На другом конце провода зашуршала бумага.
— Человеческие поселения существовали на Сулавеси еще за тридцать тысяч лет до нашей эры, — начала Сельма. — Считается, что остров был частью перешейка между Австралией и Новой Гвинеей…
— Давай что-нибудь ближе к современности, — перебил ее Сэм.
— Я несколько дней искала материалы об острове, но информации очень мало вплоть до шестнадцатого века, пока не явились португальцы.
— А язык? Искусство? Есть какое-нибудь сходство с ацтеками или протоацтеками Блэйлока?
— Венди как раз проверяет этот вопрос. Только опять та же закавыка: на Сулавеси всего несколько городов, тысячи квадратных миль занимают тропические леса и потухшие вулканы. Кое-где вообще не ступала нога человека! Сведения в Интернете крайне скудные, виртуальных выставок местных произведений искусства и того меньше. Если бы в нашем распоряжении было несколько недель…
— У нас их нет, — оборвал он Сельму. — Просто ищи. Помечай все, что хоть отдаленно напоминает образец ацтекской культуры.
— Сэм, передохни!
— После, когда верну Реми. Теперь займемся аутригером. У тебя лабораторный отчет. Напомни, что там за материалы.
— Древесина — дуриан. Где дуриан произрастает, нам известно. Сейчас пытаюсь уточнить ареал его распространения до шестого века. Ну и, конечно, каучукового дерева, пандана, пальмы гебанг…
— Ага. Со специалистами по этому вопросу тоже не густо? — невесело усмехнулся Сэм.
— По крайней мере, я никого не нашла.
— Что скажешь о письмах Блэйлока?
— Мы все расшифровали. Кроме шифра к шифру, ничего особенного нет. То же касается журнала. А в последних трех письмах с «Шенандоа» никакой скрытой информации?..
— Они не зашифрованы. В первых двух описывается путь к Зондскому проливу. Последнее, видимо, написано перед смертью. Когда вернемся, дам тебе прочитать. Сожалеет, что не поехал домой и не женился на Констанс.
— Как грустно… — вздохнула Вондраш. — А что со статуэткой малео?
— Она то ли изумрудная, то ли нефритовая, то ли из другого, неизвестного мне, драгоценного камня. Сейчас поищу эндемические минералы Сулавеси. Только вряд ли эта информация поможет. Мне нужен доступ к нашему серверу, там много полезного.
— Конечно! Подожди минут десять.
— Хорошо. Спасибо, Сельма. Мы ничего не пропустили?
— Не знаю, Сэм.
— И все-таки мы что-то пропустили, — задумчиво произнес он.
Так пролетели три часа. Каждые двадцать минут Сэм с Сельмой обменивались новой информацией и, проанализировав ее, корректировали прежние версии-догадки.
В очередной раз Вондраш позвонила в четыре.

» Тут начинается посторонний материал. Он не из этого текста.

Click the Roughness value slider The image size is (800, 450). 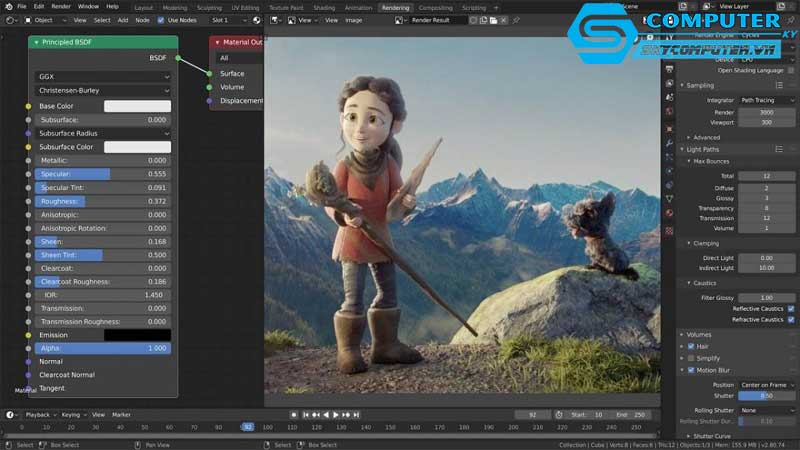[x=103, y=201]
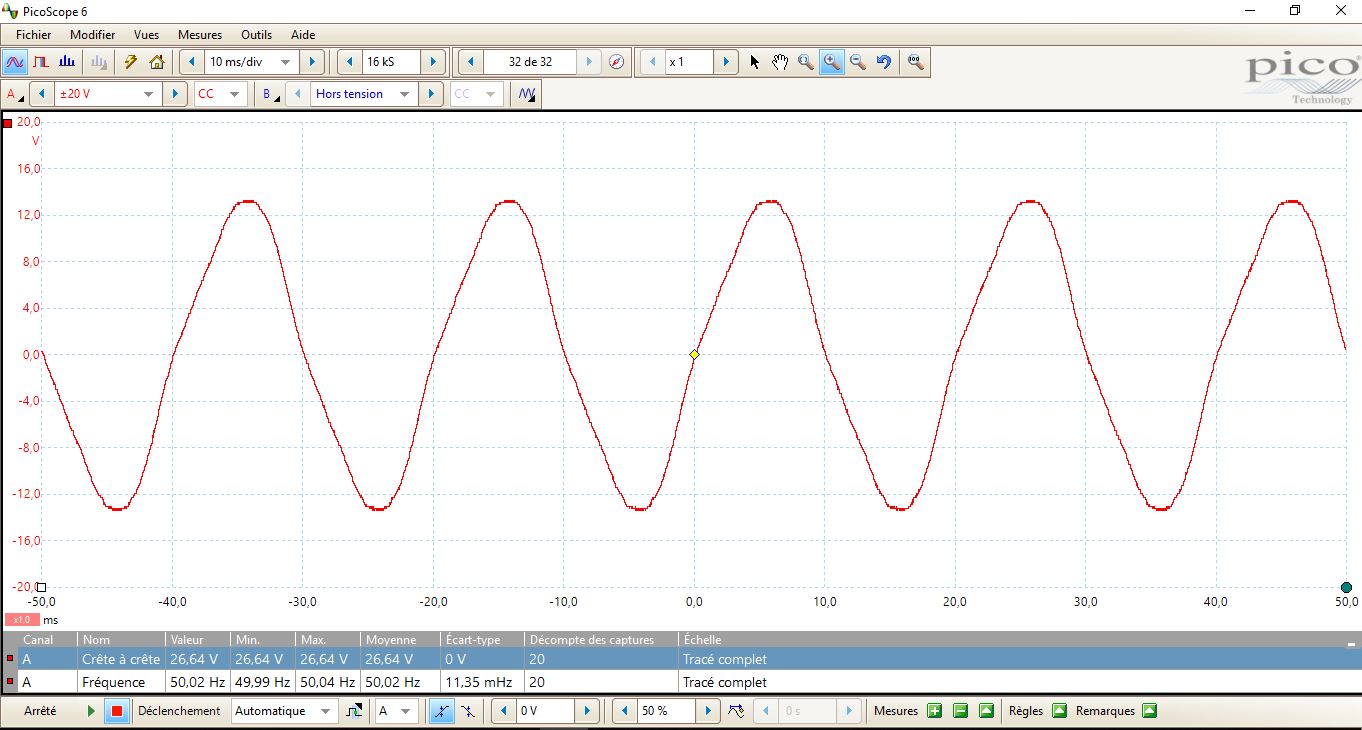Viewport: 1362px width, 730px height.
Task: Undo zoom with the blue arrow icon
Action: coord(883,62)
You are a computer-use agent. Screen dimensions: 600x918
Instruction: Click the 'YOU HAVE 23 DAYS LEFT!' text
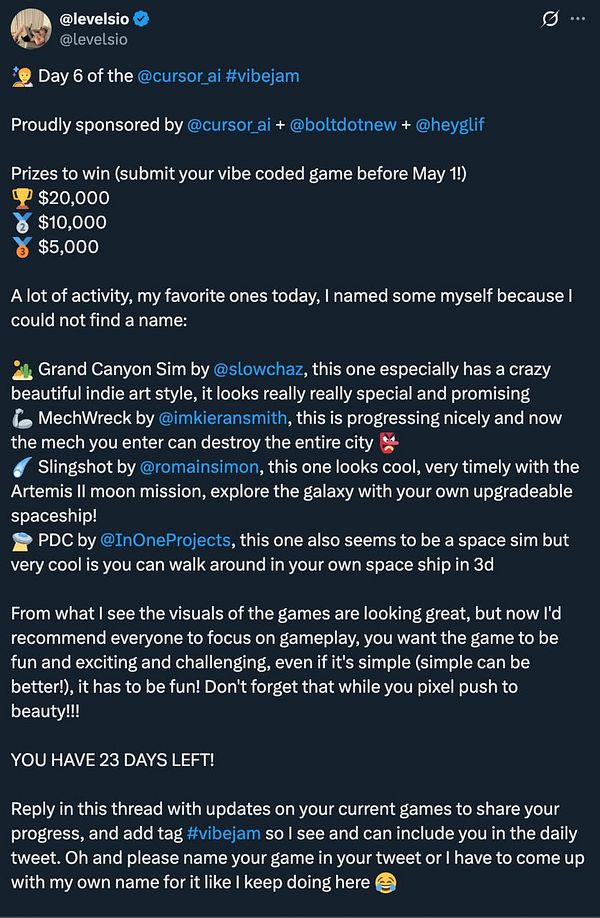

— Расследование немного продвинулось, — обрадовала она Сэма. — Мы нашли книгу норвежского ботаника, в которой он упоминает и пандан, и пальму гебанг. Я ему сразу позвонила. Словом, он считает, что в четвертом-пятом веках и то и другое в изобилии произрастало в северной части Сулавеси, на территории примерно в треть острова.
— Но ведь не только там, — возразил он.
— Ну да…
— Я понял, о чем мы забыли! — вдруг воскликнул Фарго.
— О чем же?
— О кодексе! Помнишь куст, на котором сидит малео?

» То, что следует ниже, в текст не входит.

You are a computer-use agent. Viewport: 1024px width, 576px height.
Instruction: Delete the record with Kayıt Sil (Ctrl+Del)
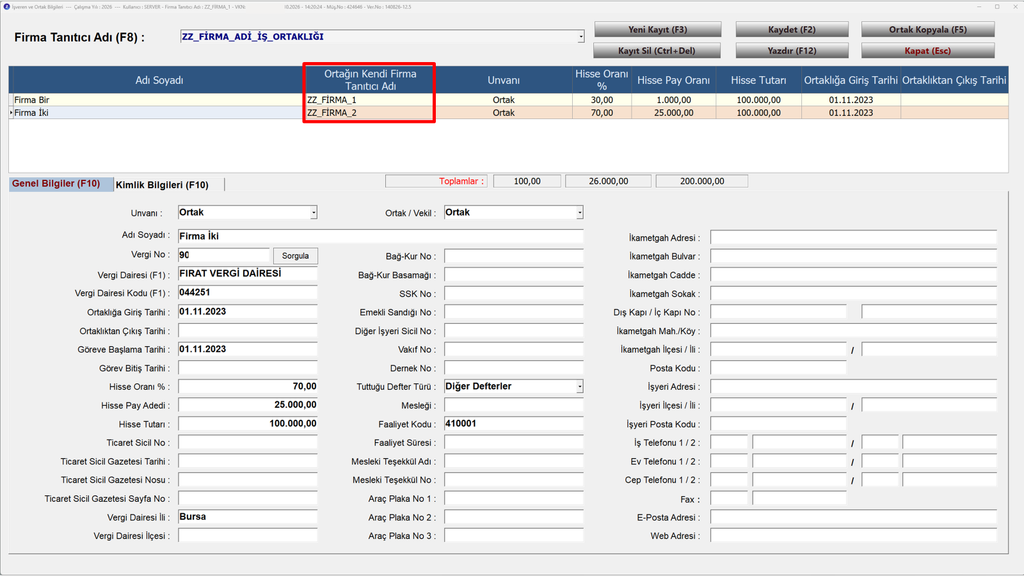pyautogui.click(x=657, y=50)
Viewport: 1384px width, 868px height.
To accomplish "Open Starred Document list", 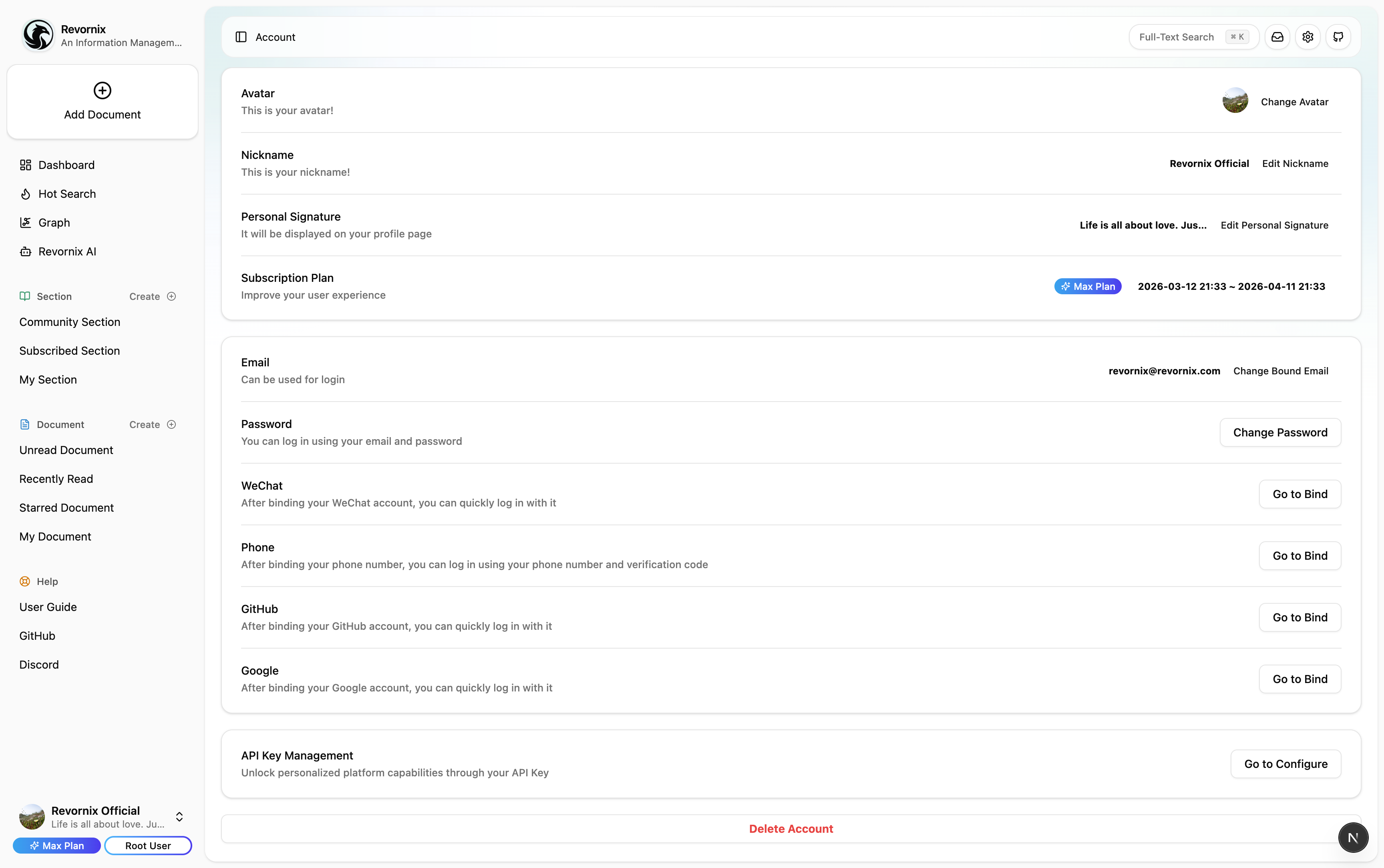I will pos(66,508).
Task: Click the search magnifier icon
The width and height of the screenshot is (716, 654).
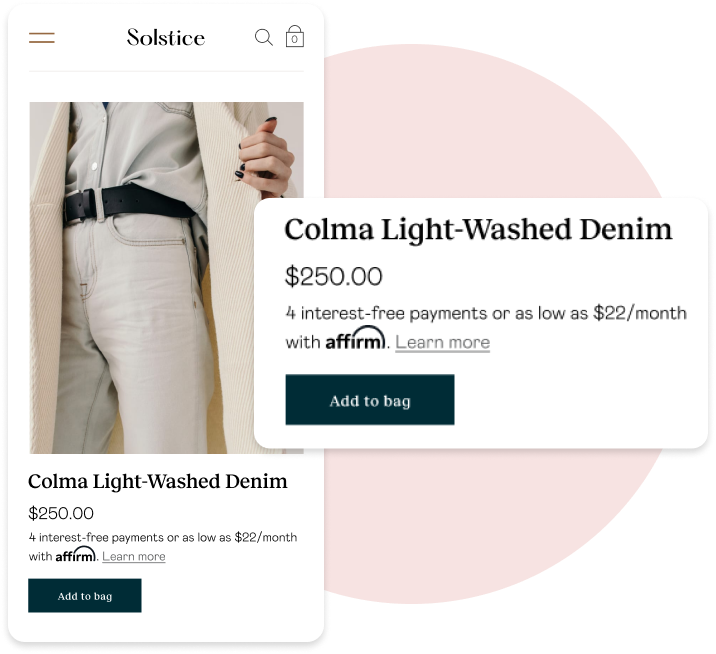Action: pos(264,37)
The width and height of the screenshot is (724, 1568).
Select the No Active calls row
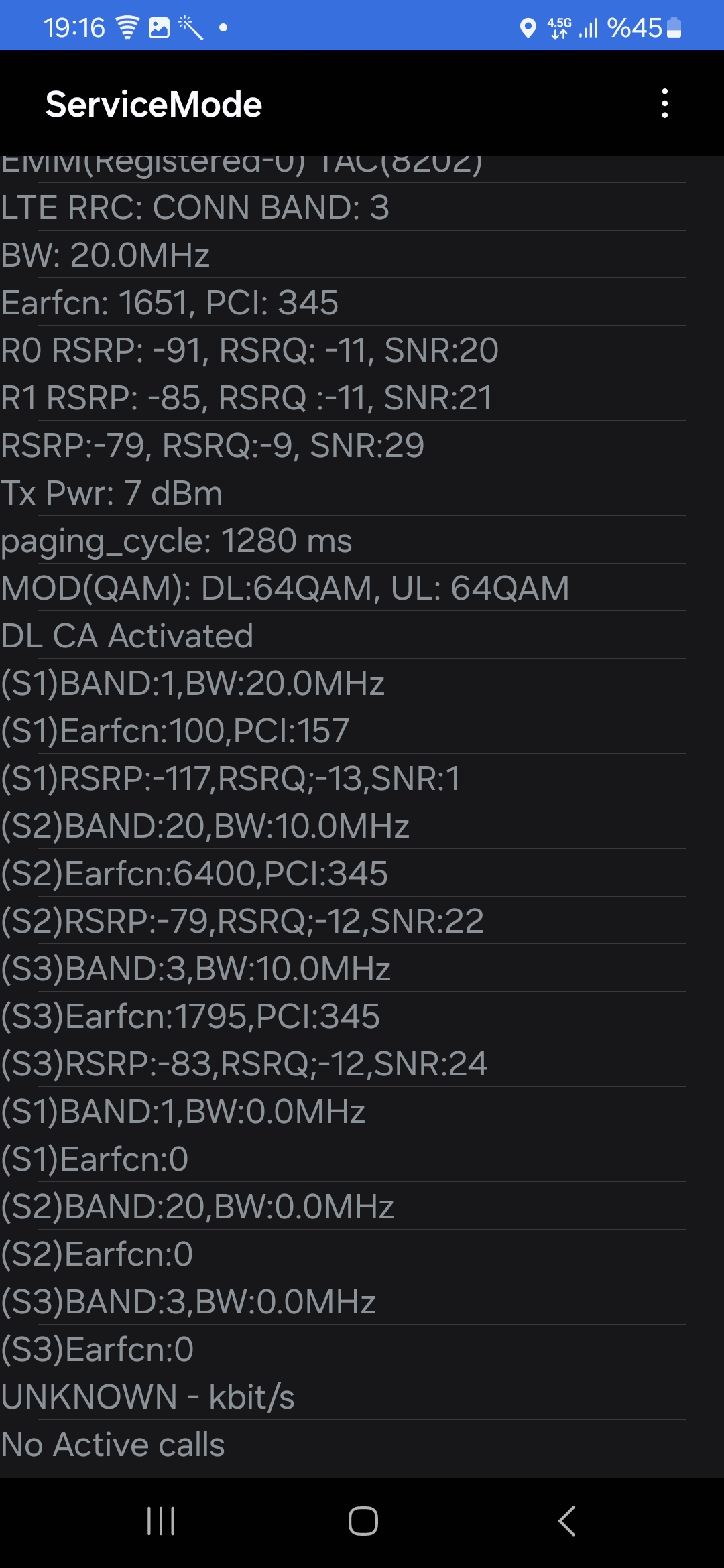point(343,1444)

— Точно! — охнула Сельма. — Вот черт! Как же я пропустила?
— Ладно, ерунда. Пусть Венди увеличит изображение, почистит его — и отправляйте норвежцу!
Положив трубку, Сэм вновь уткнулся в компьютер. Вот уже три часа он прокручивал на экране галерею изображений и документов: десятки писем Констанс, сотни журнальных страниц, кодекс Орисаги, спирали Фибоначчи… В конце концов усталые глаза перестали различать где что — все слилось в бессмысленное пятно.